Высланный на подмогу гаркуновцам кавалерийский отряд полковника Елазича двигался быстрым маршем в обход Чесноковки. Партизаны следили за его движением, готовились к серьезной встрече и укрепляли не защищенный горами с севера тыл: рыли окопы, рубили засеки.
Группу Жарикова спешно отозвали в Чесноковку.
На военном совете часть командиров высказывалась за оставление Чесноковки и уход в горы: «Запрут нас и прихлопнут, как в мышеловке…» Но Ефрем Гаврилыч запротестовал: оставить такой выгодный рубеж, обречь деревню на гибель?.. Жариков и чесноковские партизаны поддержали командира.
Есаул Гаркунов, желая замаскировать обходное движение, отвлечь внимание партизан, ежедневно беспокоил наскоками со стороны Маральей пади на Стремнинский перевал.
Варагушин все внимание сосредоточил на наблюдении за обходным маршем белых. Больше всего он опасался согласованного удара двух отрядов.
Ночью восьмого декабря дозорные привели в штаб захваченных колчаковцев из отряда полковника Елазича. Один из них был молоденький синеглазый прапорщик Анатолий Юрьевич Палагинский, другой — проводник, большебородый раскольник, известный на Алтае крупный мараловод Кузьма Проскаков.
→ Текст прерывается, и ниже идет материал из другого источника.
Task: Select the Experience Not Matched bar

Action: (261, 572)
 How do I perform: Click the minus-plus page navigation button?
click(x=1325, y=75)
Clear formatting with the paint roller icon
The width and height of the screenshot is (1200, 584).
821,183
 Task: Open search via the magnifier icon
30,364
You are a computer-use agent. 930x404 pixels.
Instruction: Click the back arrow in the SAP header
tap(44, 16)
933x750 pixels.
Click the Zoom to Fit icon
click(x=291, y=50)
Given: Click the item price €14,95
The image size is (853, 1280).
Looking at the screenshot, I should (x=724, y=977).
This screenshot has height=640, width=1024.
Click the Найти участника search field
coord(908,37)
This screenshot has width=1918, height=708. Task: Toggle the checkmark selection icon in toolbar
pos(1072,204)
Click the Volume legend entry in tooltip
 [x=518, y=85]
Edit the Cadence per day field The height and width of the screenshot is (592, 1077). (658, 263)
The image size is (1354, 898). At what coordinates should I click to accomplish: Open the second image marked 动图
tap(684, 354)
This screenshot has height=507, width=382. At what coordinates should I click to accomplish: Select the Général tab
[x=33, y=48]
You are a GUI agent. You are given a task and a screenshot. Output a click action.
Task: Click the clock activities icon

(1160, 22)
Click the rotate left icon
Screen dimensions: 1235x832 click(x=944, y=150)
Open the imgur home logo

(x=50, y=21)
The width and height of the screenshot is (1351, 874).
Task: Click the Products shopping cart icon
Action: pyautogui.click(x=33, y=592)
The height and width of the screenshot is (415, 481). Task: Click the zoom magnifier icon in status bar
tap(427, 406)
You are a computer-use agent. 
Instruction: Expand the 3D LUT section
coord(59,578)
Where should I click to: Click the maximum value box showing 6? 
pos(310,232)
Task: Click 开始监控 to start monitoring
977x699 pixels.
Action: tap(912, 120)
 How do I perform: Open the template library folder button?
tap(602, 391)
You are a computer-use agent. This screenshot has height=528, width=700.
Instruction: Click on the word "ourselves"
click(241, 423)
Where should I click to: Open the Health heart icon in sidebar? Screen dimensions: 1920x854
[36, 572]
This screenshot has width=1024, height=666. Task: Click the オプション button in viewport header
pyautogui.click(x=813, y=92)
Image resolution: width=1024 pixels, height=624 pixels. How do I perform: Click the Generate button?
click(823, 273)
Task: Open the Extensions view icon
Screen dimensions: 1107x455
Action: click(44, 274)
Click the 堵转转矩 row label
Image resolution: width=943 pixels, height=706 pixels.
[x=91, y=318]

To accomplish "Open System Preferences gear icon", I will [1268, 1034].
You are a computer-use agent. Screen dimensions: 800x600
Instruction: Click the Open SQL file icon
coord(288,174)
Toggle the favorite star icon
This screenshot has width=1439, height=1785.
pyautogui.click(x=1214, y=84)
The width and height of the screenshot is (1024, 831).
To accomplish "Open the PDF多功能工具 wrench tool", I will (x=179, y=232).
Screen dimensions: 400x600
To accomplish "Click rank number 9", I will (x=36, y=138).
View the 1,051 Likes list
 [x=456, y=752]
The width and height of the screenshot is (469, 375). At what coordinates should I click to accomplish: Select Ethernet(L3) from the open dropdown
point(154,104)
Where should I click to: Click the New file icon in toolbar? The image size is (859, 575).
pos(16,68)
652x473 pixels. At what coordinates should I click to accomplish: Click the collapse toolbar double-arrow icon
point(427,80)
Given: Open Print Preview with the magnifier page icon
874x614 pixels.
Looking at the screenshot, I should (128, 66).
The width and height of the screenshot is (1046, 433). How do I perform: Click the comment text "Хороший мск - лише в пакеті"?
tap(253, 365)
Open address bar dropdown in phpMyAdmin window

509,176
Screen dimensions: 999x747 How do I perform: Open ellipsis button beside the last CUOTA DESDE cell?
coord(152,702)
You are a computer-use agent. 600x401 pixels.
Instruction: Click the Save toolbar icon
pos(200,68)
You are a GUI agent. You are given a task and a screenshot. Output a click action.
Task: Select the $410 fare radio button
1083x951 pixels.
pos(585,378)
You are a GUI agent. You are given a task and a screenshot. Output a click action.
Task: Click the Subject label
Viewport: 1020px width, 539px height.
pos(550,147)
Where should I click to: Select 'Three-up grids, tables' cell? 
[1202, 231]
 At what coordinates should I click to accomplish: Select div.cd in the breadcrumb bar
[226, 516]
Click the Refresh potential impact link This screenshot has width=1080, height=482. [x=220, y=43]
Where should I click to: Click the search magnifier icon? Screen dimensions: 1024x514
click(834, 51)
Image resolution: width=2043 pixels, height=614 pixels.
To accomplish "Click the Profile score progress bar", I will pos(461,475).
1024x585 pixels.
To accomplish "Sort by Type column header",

Колчаковцы ехали с предписанием есаулу Гаркунову об одновременной атаке Чесноковки ранним утром одиннадцатого декабря.
Допрашивал пленных Ефрем Гаврилыч. Алеша сидел на лавке и смотрел то на бледное лицо испуганного прапорщика, то на хмурого бородатого раскольника. Молоденький прапорщик колчаковского выпуска одет с иголочки. И новенькая, подбитая мехом шинель, и дымчатая каракулевая папаха, и ремни даже не обмяты как следует.
На вопросы командира раскольник Кузьма Проскаков молчал. Испуганный же прапорщик, напротив, говорил очень много. Губы его тряслись. На юном, покрытом легким пушком лице его скрывались и вновь проступали яркие пятна.